# Zero Dark Thirty - upcoming movie on the hunt and raid that killed Bin Laden



## MikeL (6 Aug 2012)

trailer - http://www.ew.com/ew/static/h/exclusives/20120806.html



> FIRST LOOK: 'Zero Dark Thirty' dramatizes hunt for Osama bin Laden -- EXCLUSIVE
> 
> It’s already the year’s most controversial movie, though almost no one knows anything about it.
> Zero Dark Thirty, a chronicle of the decade-long hunt for al-Qaeda terrorist leader Osama bin Laden after the 9/11 attacks, began generating partisan critiques before even a frame of film was shot. Now director Kathryn Bigelow and screenwriter Mark Boal are finally opening up — though they remain extremely guarded — in their first interviews about the project.
> ...



continued at http://insidemovies.ew.com/2012/08/06/zero-dark-thirty-first-look/2/


----------



## BeyondTheNow (9 Jan 2013)

My husband and I just watched this last night. (Yes, guilty of watching it via streaming--one of those "for your consideration" versions online...).  Putting aside the debate of whether the US tortures or not (for the record, the torture scenes are very few, and not graphic in nature), I enjoyed it.  For those who have followed the headlines closely related to the validity/accuracy of this film, there are a few tidbits added for dramatic effect, but overall very well done.  Definitely check it out. Not overly dramatic, not overly Hollywood-ized, great acting, good suspense.


----------



## MikeL (9 Jan 2013)

https://www.cia.gov/news-information/press-releases-statements/2012-press-releasese-statements/message-from-adcia-zero-dark-thirty.html



> Message from the Acting Director: "Zero Dark Thirty"
> Statement to Employees from Acting Director Michael Morell: "Zero Dark Thirty"
> 
> December 21, 2012
> ...


----------



## BeyondTheNow (9 Jan 2013)

I think Morrell downplays how well they attempted to depict everything though, as in he's being modest--probably to stave off as much political backlash as possible. The movie was very clear in several scenes through the script-writing and scene/act description that the mission took several years.  There are also several scenes depicting some of the "team" of individuals who aided in locating Usama's position. Yes, the movie primarily focuses on one individual's plight throughout, but ultimately I believe this was done for two reasons.

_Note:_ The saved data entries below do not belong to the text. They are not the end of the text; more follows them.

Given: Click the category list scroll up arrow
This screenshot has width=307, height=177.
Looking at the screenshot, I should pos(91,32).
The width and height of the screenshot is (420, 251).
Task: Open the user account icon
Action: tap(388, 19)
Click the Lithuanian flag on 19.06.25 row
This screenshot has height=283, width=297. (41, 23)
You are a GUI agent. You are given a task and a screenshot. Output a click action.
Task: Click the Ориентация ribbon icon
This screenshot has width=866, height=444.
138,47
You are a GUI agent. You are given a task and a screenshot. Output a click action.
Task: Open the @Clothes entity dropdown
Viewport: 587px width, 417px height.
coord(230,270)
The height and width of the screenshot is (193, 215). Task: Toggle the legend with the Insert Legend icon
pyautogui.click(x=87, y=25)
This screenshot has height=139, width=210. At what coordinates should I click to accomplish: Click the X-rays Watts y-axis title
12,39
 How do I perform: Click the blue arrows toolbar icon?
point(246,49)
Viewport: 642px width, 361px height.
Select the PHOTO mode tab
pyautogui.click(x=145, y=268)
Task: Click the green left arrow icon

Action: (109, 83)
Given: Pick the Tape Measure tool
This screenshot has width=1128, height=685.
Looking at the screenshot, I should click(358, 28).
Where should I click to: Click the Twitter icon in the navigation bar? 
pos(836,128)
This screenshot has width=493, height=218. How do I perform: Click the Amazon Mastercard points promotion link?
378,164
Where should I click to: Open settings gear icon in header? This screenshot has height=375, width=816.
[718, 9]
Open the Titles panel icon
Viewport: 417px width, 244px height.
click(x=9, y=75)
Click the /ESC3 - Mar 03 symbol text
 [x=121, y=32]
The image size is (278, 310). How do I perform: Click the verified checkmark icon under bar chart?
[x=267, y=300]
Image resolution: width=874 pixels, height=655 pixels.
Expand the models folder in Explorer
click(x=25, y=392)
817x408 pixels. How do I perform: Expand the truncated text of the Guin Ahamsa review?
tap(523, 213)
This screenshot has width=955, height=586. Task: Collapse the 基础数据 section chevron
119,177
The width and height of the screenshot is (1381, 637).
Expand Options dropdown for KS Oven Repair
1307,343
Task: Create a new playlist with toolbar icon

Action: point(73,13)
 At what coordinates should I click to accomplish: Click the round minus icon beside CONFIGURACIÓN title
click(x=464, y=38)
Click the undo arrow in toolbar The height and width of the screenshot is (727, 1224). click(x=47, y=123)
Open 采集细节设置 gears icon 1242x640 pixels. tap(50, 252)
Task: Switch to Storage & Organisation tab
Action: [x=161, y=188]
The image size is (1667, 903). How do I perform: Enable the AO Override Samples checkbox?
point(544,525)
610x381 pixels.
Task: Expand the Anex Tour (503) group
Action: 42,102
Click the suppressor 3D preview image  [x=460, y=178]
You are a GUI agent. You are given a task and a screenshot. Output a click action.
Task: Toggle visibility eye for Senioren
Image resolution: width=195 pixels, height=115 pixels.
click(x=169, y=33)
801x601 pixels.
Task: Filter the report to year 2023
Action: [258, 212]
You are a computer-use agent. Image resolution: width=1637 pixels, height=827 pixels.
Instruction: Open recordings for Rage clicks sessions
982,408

1) it would have been too difficult to equally include the entire team's individual contributions throughout the entire mission and then try and fit as much as possible into a reasonable time-frame for a major Hollywood production (as in not turning it into a "Dances with Wolves" viewing length...)

2) focusing on the female protagonist adds a certain level of emotional connection between the audience and the character for that amicable balance of political vs. non-political tug'o'war that viewers can ultimately relate to.

I used the phrase "...not overly Hollywood-ized..." loosely.  As in, there were no over-the-top, out of place explosions, fights/arguments, blood, etc. Everything was believable (regardless of how historically accurate--and let's face it--I don't think ANYone will ever now how accurate it is except those personally involved--who may be facing prison for divulging classified information?, or so I've read/heard...)


----------



## MikeL (23 Jan 2013)

http://articles.washingtonpost.com/2013-01-03/opinions/36209291_1_zero-dark-thirty-cia-officers-interrogation-program



> It is an odd experience to enter a darkened room and, for more than 21/2 hours, watch someone tell a story that you experienced intimately in your own life. But that is what happened recently as I sat in a movie theater near Times Square and watched “Zero Dark Thirty,” the new Hollywood blockbuster about the hunt for Osama bin Laden.
> 
> When I was head of the CIA’s Counterterrorism Center from 2002 to 2004 and then director of the National Clandestine Service until late 2007, the campaign against al-Qaeda was my life and obsession.
> 
> ...


----------



## daftandbarmy (24 Jan 2013)

I liked the guns... and the wierd night vision stuff... and the really hot red headed CIA chick.... and the waterboarding

Hi, I am daftandbarmy and I'm an infantry guy  :camo:


----------



## Jarnhamar (24 Jan 2013)

If there's scenes of interrogations and tortures of freedom-haters than I'll revise my previous statement and go and see it.


----------



## daftandbarmy (24 Jan 2013)

ObedientiaZelum said:
			
		

> If there's scenes of interrogations and tortures of freedom-haters than I'll revise my previous statement and go and see it.



Hey, it's NOT torture... it's 'Enhanced Interrogation Methods'.


----------



## Smirnoff123 (24 Jan 2013)

I thought it was pretty good.


----------



## Jarnhamar (24 Jan 2013)

daftandbarmy said:
			
		

> Hey, it's NOT torture... it's 'Enhanced Interrogation Methods'.



Good point!


----------



## jollyjacktar (24 Jan 2013)

Initially I wasn't going to see it as I feared it would be another "Hurt Locker".  I was wrong and found that I really enjoyed all of it.  The enhanced interrogation scenes and the happy ending made my day.  In fact the end of Osama made me chuckle.   It was, no Hurt Locker and I'll watch it again.


----------



## Journeyman (24 Jan 2013)

jollyjacktar said:
			
		

> .....and the happy ending made my day.


Happy endings make my day.   :nod:


----------



## cupper (24 Jan 2013)

jollyjacktar said:
			
		

> Initially I wasn't going to see it as I feared it would be another "Hurt Locker".  I was wrong and found that I really enjoyed all of it.  The enhanced interrogation scenes and the happy ending made my day.  In fact the end of Osama made me chuckle.   It was, no Hurt Locker and I'll watch it again.



Good to hear that it wasn't another "Hurt Locker", as that was a hard movie to sit through.


----------



## cupper (25 Jan 2013)

*‘Zero Dark Thirty’ Actor Prepared For Bin Laden Role By Founding Al Qaeda Cell, Bombing Bus*

http://www.duffelblog.com/2013/01/zero-dark-thirty-actor-prepared-for-bin-laden-role-by-founding-al-qaeda-cell-bombing-bus/



> LONDON, UK – January’s academy award nominations included many surprises, though none bigger than the out-of-left-field nomination for Best Supporting Actor. Ricky Sekhon was nominated for his work playing wanted terrorist Osama bin Laden in the movie Zero Dark Thirty.
> 
> While other actors, such as Daniel Day Lewis and Shia Labeouf, are well known for their extreme method acting, novice Sekhon took it to a new level: getting in touch with his inner-terrorist by founding an active al Qaeda cell and blowing up a bus station in Pakistan.
> 
> ...


----------